__Goal__
Rewrite the rows below, swapping "screenshot" for "page" wherever it occurs and leaving everything else as it stands.
──────────────────────────────
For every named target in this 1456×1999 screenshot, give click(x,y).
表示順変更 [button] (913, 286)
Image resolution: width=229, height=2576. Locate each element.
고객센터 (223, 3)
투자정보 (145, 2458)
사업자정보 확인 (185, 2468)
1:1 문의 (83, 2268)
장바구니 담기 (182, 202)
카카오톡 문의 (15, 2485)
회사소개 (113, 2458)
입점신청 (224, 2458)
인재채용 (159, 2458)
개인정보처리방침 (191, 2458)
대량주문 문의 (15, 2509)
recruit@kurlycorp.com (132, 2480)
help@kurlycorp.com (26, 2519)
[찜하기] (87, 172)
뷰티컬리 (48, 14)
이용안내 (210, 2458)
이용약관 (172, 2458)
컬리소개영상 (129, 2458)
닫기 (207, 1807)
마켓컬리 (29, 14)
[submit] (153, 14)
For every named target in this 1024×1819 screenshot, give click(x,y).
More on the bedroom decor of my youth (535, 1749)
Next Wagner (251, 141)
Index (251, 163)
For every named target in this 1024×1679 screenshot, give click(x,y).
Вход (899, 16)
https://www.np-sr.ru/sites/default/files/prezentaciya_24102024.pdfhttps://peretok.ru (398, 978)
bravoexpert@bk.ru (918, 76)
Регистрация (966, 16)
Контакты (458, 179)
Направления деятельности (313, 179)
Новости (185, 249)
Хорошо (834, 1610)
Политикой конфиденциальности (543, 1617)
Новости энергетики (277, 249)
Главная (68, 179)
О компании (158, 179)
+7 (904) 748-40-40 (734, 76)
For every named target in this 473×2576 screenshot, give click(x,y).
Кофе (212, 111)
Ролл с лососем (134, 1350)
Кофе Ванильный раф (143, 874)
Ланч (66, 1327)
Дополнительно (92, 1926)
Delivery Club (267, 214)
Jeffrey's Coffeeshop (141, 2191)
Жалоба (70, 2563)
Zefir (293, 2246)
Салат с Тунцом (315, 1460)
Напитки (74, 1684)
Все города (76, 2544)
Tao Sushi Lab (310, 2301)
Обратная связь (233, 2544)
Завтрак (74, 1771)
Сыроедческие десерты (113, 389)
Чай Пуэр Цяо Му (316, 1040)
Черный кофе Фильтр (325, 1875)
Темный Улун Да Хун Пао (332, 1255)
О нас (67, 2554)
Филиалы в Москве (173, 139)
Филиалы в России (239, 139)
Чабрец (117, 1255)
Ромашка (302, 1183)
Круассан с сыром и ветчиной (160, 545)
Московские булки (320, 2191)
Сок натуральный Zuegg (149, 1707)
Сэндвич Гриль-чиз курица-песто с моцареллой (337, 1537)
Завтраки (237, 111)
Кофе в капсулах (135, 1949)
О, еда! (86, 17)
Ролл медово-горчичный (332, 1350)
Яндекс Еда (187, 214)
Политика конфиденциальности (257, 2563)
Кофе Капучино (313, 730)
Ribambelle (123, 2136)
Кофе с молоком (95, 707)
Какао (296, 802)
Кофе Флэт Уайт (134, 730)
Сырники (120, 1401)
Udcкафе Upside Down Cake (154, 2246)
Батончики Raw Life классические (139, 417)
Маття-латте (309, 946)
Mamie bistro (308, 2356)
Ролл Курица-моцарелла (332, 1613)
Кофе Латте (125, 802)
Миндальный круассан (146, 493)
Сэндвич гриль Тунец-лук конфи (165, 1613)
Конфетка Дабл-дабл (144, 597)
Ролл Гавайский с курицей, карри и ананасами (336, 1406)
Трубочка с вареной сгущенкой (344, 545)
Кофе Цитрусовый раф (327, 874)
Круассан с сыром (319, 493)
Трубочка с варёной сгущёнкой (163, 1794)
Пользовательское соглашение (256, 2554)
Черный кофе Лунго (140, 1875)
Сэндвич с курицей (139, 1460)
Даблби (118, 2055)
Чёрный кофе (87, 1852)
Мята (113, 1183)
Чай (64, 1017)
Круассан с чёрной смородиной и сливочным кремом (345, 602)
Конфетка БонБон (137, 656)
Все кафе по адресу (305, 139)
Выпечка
──────────────────────────────
__Correct response__
For every named target in this 1456×1999 page, give click(x,y).
表示順変更 [button] (913, 286)
Image resolution: width=229, height=2576. Locate each element.
고객센터 (223, 3)
투자정보 (145, 2458)
사업자정보 확인 (185, 2468)
1:1 문의 (83, 2268)
장바구니 담기 (182, 202)
카카오톡 문의 (15, 2485)
회사소개 (113, 2458)
입점신청 (224, 2458)
인재채용 (159, 2458)
개인정보처리방침 (191, 2458)
대량주문 문의 (15, 2509)
recruit@kurlycorp.com (132, 2480)
help@kurlycorp.com (26, 2519)
[찜하기] (87, 172)
뷰티컬리 (48, 14)
이용안내 (210, 2458)
이용약관 (172, 2458)
컬리소개영상 (129, 2458)
닫기 (207, 1807)
마켓컬리 (29, 14)
[submit] (153, 14)
For every named target in this 1024×1819 page, give click(x,y).
More on the bedroom decor of my youth (535, 1749)
Next Wagner (251, 141)
Index (251, 163)
For every named target in this 1024×1679 page, give click(x,y).
Вход (899, 16)
https://www.np-sr.ru/sites/default/files/prezentaciya_24102024.pdfhttps://peretok.ru (398, 978)
bravoexpert@bk.ru (918, 76)
Регистрация (966, 16)
Контакты (458, 179)
Направления деятельности (313, 179)
Новости (185, 249)
Хорошо (834, 1610)
Политикой конфиденциальности (543, 1617)
Новости энергетики (277, 249)
Главная (68, 179)
О компании (158, 179)
+7 (904) 748-40-40 (734, 76)
For every named target in this 473×2576 page, give click(x,y).
Кофе (212, 111)
Ролл с лососем (134, 1350)
Кофе Ванильный раф (143, 874)
Ланч (66, 1327)
Дополнительно (92, 1926)
Delivery Club (267, 214)
Jeffrey's Coffeeshop (141, 2191)
Жалоба (70, 2563)
Zefir (293, 2246)
Салат с Тунцом (315, 1460)
Напитки (74, 1684)
Все города (76, 2544)
Tao Sushi Lab (310, 2301)
Обратная связь (233, 2544)
Завтрак (74, 1771)
Сыроедческие десерты (113, 389)
Чай Пуэр Цяо Му (316, 1040)
Черный кофе Фильтр (325, 1875)
Темный Улун Да Хун Пао (332, 1255)
О нас (67, 2554)
Филиалы в Москве (173, 139)
Филиалы в России (239, 139)
Чабрец (117, 1255)
Ромашка (302, 1183)
Круассан с сыром и ветчиной (160, 545)
Московские булки (320, 2191)
Сок натуральный Zuegg (149, 1707)
Сэндвич Гриль-чиз курица-песто с моцареллой (337, 1537)
Завтраки (237, 111)
Кофе в капсулах (135, 1949)
О, еда! (86, 17)
Ролл медово-горчичный (332, 1350)
Яндекс Еда (187, 214)
Политика конфиденциальности (257, 2563)
Кофе Капучино (313, 730)
Ribambelle (123, 2136)
Кофе с молоком (95, 707)
Какао (296, 802)
Кофе Флэт Уайт (134, 730)
Сырники (120, 1401)
Udcкафе Upside Down Cake (154, 2246)
Батончики Raw Life классические (139, 417)
Маття-латте (309, 946)
Mamie bistro (308, 2356)
Ролл Курица-моцарелла (332, 1613)
Кофе Латте (125, 802)
Миндальный круассан (146, 493)
Сэндвич гриль Тунец-лук конфи (165, 1613)
Конфетка Дабл-дабл (144, 597)
Ролл Гавайский с курицей, карри и ананасами (336, 1406)
Трубочка с вареной сгущенкой (344, 545)
Кофе Цитрусовый раф (327, 874)
Круассан с сыром (319, 493)
Трубочка с варёной сгущёнкой (163, 1794)
Пользовательское соглашение (256, 2554)
Черный кофе Лунго (140, 1875)
Сэндвич с курицей (139, 1460)
Даблби (118, 2055)
Чёрный кофе (87, 1852)
Мята (113, 1183)
Чай (64, 1017)
Круассан с чёрной смородиной и сливочным кремом (345, 602)
Конфетка БонБон (137, 656)
Все кафе по адресу (305, 139)
Выпечка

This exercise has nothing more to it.